# GitHub Actions: Build once, push to registry, deploy to multiple environments
jobs:
  build:
    runs-on: ubuntu-latest
    outputs:
      image-tag: ${{ steps.meta.outputs.tags }}
    steps:
      - uses: actions/checkout@v4
      - name: Build and push
        uses: docker/build-push-action@v5
        with:
          push: true
          tags: ghcr.io/org/app:${{ github.sha }}

  deploy-staging:
    needs: build
    uses: ./.github/workflows/deploy.yml
    with:
      environment: staging
      image-tag: ghcr.io/org/app:${{ github.sha }}

  deploy-production:
    needs: [build, deploy-staging]
    uses: ./.github/workflows/deploy.yml
    with:
      environment: production
      image-tag: ghcr.io/org/app:${{ github.sha }}

Testing Strategy in CI/CD

The Testing Pyramid in Practice

Unit Tests (base of pyramid): Run on every commit.
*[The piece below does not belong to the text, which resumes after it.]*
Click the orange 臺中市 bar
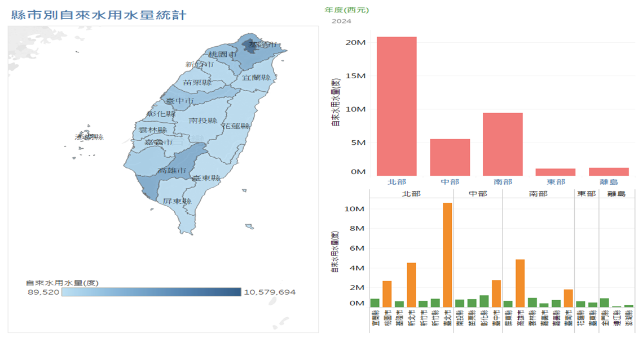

These test individual functions, modules, and components in isolation. They should be fast (the entire suite under 2 minutes), deterministic (no flaky tests), and require no external dependencies (databases, APIs, file systems are mocked).

Integration Tests (middle): Run on every pull request. These test the interaction between components — API endpoint handlers with actual database queries, service-to-service communication, message queue producers and consumers. Use Docker Compose or Testcontainers to spin up real dependencies (PostgreSQL, Redis, Kafka) for these tests.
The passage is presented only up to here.